What you return should match the data below exactly, with every entry reproduced.

DATASET:
/---
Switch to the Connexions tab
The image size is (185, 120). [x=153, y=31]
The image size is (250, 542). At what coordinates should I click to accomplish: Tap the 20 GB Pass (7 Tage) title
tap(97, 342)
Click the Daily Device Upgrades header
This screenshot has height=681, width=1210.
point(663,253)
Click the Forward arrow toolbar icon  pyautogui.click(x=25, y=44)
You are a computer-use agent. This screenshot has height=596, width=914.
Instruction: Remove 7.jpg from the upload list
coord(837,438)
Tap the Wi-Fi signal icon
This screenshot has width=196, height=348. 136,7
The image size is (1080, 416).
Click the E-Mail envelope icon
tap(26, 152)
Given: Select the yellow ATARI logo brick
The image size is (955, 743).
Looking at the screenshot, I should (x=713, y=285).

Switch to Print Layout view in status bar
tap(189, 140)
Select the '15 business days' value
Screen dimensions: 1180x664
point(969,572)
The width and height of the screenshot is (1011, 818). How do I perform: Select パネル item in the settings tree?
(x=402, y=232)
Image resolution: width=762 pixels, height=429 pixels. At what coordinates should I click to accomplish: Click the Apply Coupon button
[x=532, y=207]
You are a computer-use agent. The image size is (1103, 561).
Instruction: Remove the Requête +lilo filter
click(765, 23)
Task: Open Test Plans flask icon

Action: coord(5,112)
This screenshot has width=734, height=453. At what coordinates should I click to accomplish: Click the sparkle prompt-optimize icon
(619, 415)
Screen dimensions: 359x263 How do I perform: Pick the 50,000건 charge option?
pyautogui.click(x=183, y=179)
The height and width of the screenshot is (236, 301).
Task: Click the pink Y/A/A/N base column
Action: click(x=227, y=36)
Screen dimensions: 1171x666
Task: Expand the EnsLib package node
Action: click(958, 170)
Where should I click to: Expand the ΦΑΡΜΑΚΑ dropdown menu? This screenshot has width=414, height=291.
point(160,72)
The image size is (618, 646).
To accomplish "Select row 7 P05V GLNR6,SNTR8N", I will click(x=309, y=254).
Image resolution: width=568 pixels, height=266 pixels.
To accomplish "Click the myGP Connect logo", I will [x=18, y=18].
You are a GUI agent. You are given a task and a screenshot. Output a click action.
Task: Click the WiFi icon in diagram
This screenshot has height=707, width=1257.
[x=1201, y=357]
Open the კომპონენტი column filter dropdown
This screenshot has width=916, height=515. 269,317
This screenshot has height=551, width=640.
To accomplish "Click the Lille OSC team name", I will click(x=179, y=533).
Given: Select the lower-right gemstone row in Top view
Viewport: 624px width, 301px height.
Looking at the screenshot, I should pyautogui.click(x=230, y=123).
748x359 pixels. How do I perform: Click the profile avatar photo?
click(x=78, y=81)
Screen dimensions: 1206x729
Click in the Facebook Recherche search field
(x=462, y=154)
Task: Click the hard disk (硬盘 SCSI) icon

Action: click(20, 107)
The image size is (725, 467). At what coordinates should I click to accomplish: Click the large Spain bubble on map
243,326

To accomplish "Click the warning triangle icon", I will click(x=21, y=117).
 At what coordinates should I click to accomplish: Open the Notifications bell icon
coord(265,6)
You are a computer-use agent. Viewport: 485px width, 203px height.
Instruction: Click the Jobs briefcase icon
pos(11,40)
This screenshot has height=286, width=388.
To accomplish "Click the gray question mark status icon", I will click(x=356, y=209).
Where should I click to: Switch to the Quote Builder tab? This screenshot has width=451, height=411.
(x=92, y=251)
\---
SOLUTION TO THE EXERCISE:
Switch to the Connexions tab
The image size is (185, 120). [x=153, y=31]
The image size is (250, 542). At what coordinates should I click to accomplish: Tap the 20 GB Pass (7 Tage) title
tap(97, 342)
Click the Daily Device Upgrades header
This screenshot has height=681, width=1210.
point(663,253)
Click the Forward arrow toolbar icon  pyautogui.click(x=25, y=44)
You are a computer-use agent. This screenshot has height=596, width=914.
Instruction: Remove 7.jpg from the upload list
coord(837,438)
Tap the Wi-Fi signal icon
This screenshot has width=196, height=348. 136,7
The image size is (1080, 416).
Click the E-Mail envelope icon
tap(26, 152)
Given: Select the yellow ATARI logo brick
The image size is (955, 743).
Looking at the screenshot, I should (x=713, y=285).

Switch to Print Layout view in status bar
tap(189, 140)
Select the '15 business days' value
Screen dimensions: 1180x664
point(969,572)
The width and height of the screenshot is (1011, 818). How do I perform: Select パネル item in the settings tree?
(x=402, y=232)
Image resolution: width=762 pixels, height=429 pixels. At what coordinates should I click to accomplish: Click the Apply Coupon button
[x=532, y=207]
You are a computer-use agent. The image size is (1103, 561).
Instruction: Remove the Requête +lilo filter
click(765, 23)
Task: Open Test Plans flask icon

Action: coord(5,112)
This screenshot has width=734, height=453. At what coordinates should I click to accomplish: Click the sparkle prompt-optimize icon
(619, 415)
Screen dimensions: 359x263 How do I perform: Pick the 50,000건 charge option?
pyautogui.click(x=183, y=179)
The height and width of the screenshot is (236, 301).
Task: Click the pink Y/A/A/N base column
Action: click(x=227, y=36)
Screen dimensions: 1171x666
Task: Expand the EnsLib package node
Action: click(958, 170)
Where should I click to: Expand the ΦΑΡΜΑΚΑ dropdown menu? This screenshot has width=414, height=291.
point(160,72)
The image size is (618, 646).
To accomplish "Select row 7 P05V GLNR6,SNTR8N", I will click(x=309, y=254).
Image resolution: width=568 pixels, height=266 pixels.
To accomplish "Click the myGP Connect logo", I will [x=18, y=18].
You are a GUI agent. You are given a task and a screenshot. Output a click action.
Task: Click the WiFi icon in diagram
This screenshot has height=707, width=1257.
[x=1201, y=357]
Open the კომპონენტი column filter dropdown
This screenshot has width=916, height=515. 269,317
This screenshot has height=551, width=640.
To accomplish "Click the Lille OSC team name", I will click(x=179, y=533).
Given: Select the lower-right gemstone row in Top view
Viewport: 624px width, 301px height.
Looking at the screenshot, I should pyautogui.click(x=230, y=123).
748x359 pixels. How do I perform: Click the profile avatar photo?
click(x=78, y=81)
Screen dimensions: 1206x729
Click in the Facebook Recherche search field
(x=462, y=154)
Task: Click the hard disk (硬盘 SCSI) icon

Action: click(20, 107)
The image size is (725, 467). At what coordinates should I click to accomplish: Click the large Spain bubble on map
243,326

To accomplish "Click the warning triangle icon", I will click(x=21, y=117).
 At what coordinates should I click to accomplish: Open the Notifications bell icon
coord(265,6)
You are a computer-use agent. Viewport: 485px width, 203px height.
Instruction: Click the Jobs briefcase icon
pos(11,40)
This screenshot has height=286, width=388.
To accomplish "Click the gray question mark status icon", I will click(x=356, y=209).
Where should I click to: Switch to the Quote Builder tab? This screenshot has width=451, height=411.
(x=92, y=251)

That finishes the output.